(Records from a data source)
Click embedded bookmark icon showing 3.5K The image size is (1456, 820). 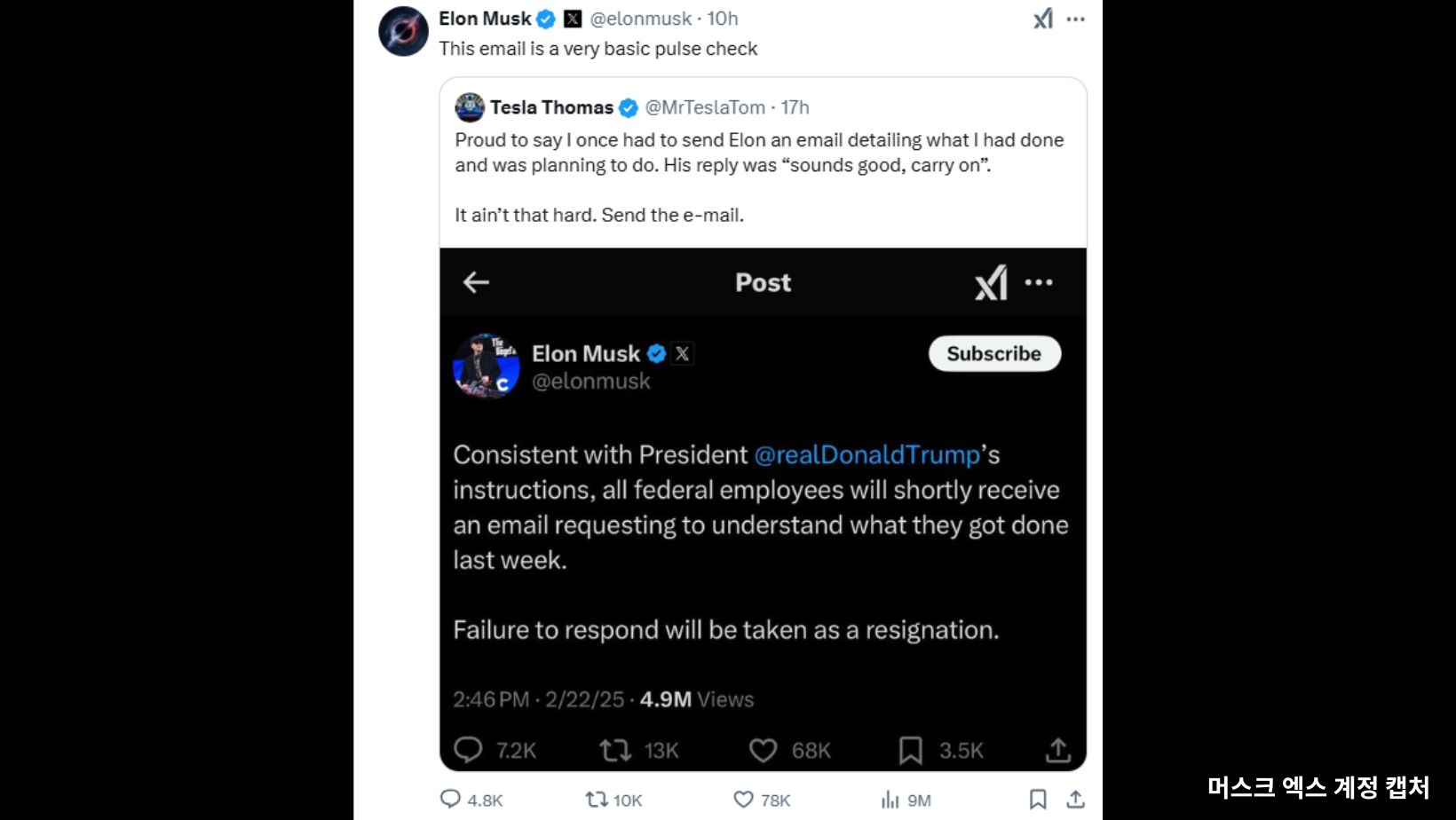pos(910,750)
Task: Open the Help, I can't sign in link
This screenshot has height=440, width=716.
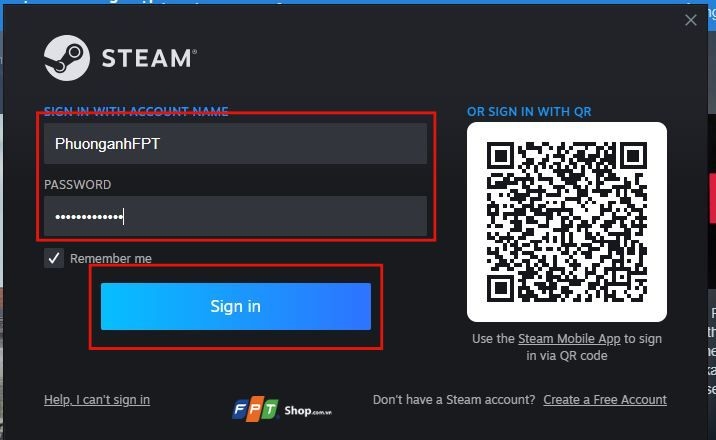Action: (x=97, y=400)
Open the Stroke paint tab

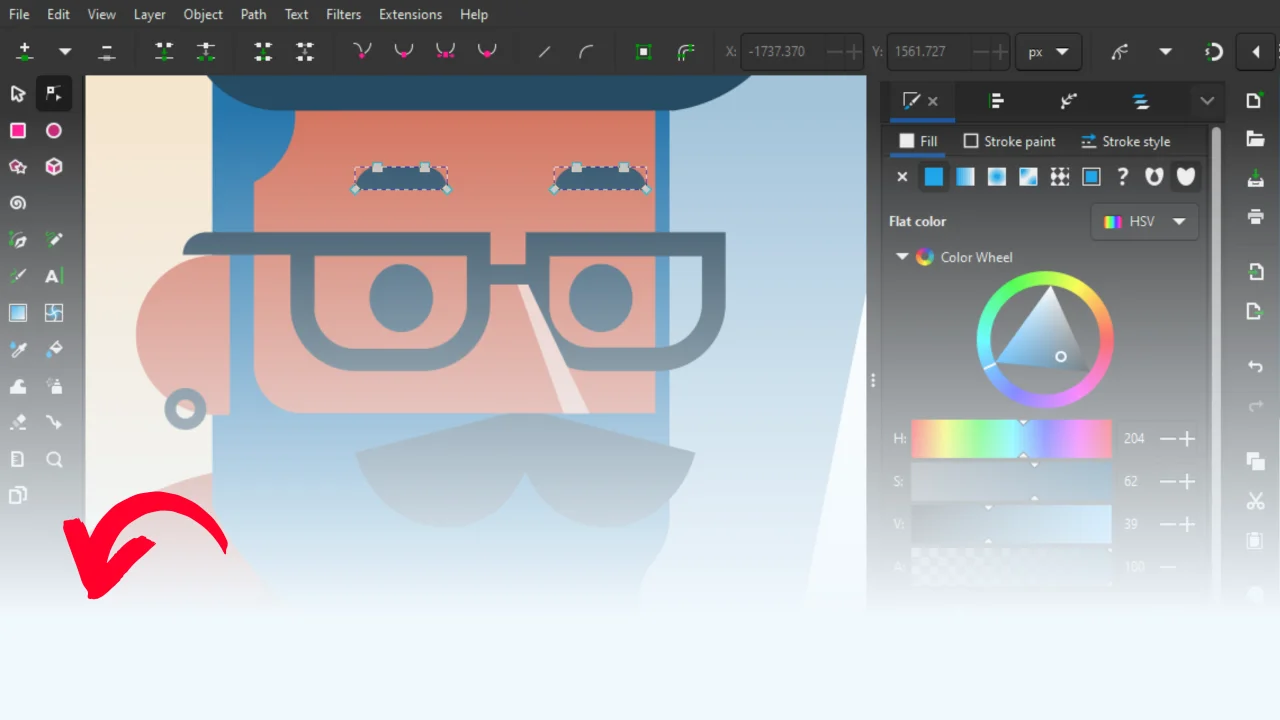coord(1009,142)
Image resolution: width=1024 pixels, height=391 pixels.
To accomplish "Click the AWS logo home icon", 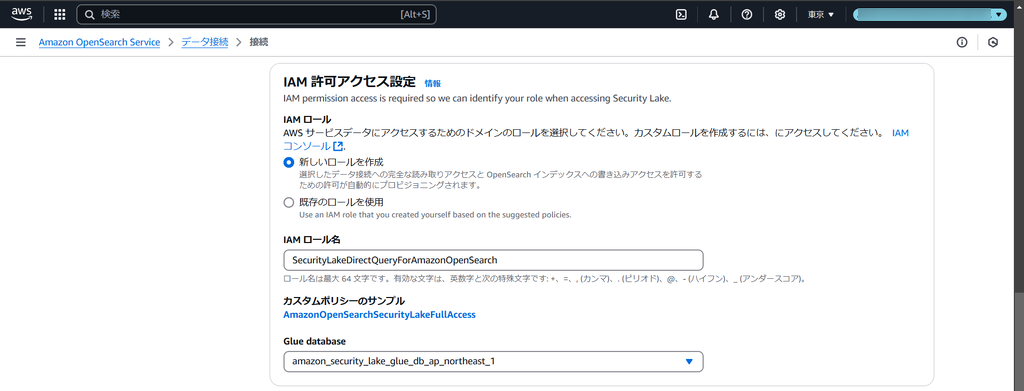I will tap(20, 14).
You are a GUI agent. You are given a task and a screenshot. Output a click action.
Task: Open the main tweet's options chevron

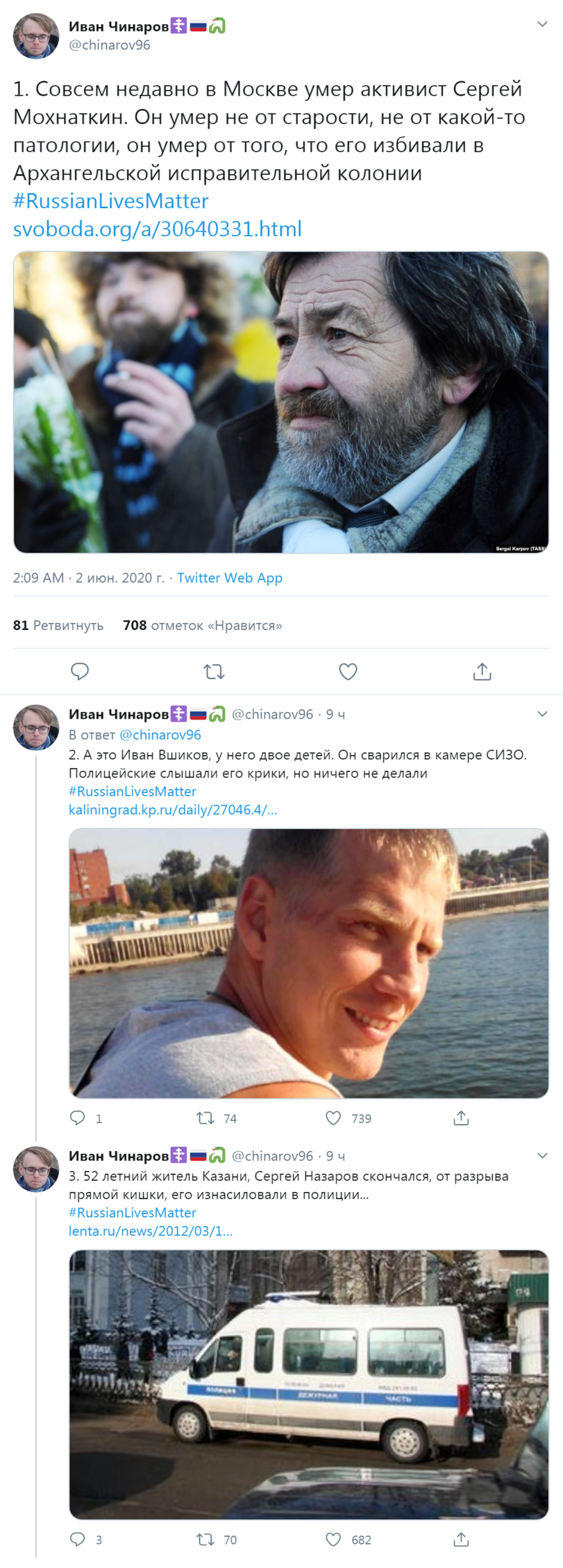pyautogui.click(x=542, y=25)
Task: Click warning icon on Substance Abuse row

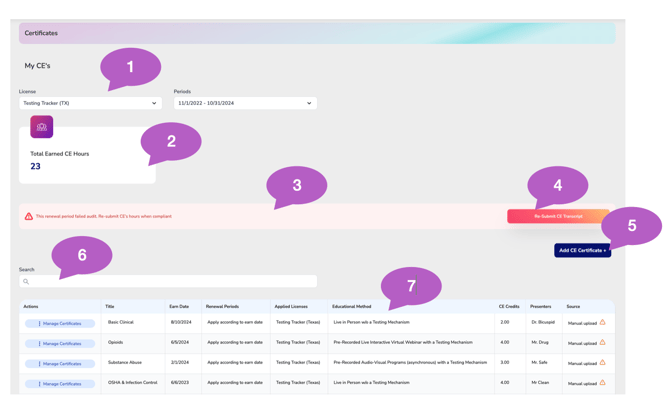Action: pos(602,363)
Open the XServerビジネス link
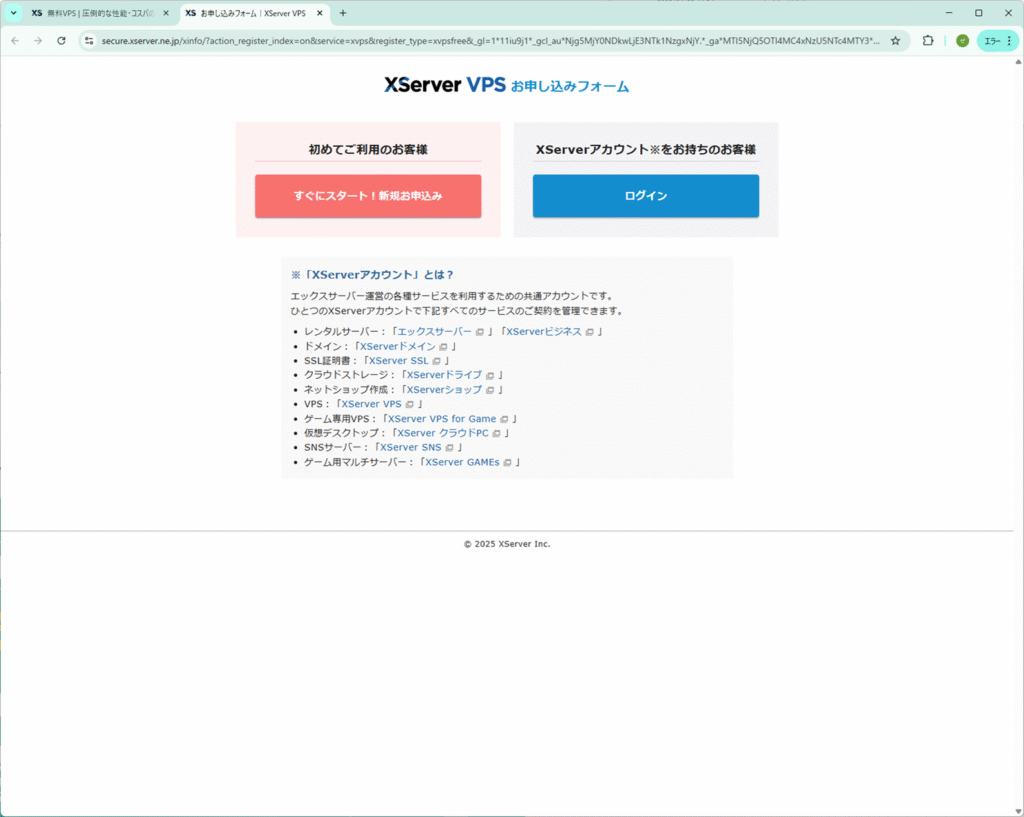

* YOUR OBJECTIVE
Whenever the word "link" shows up in a line of the entries, copy that line.

* FINISHED TASK
Task: Open the Help, I can't sign in link
Open the XServerビジネス link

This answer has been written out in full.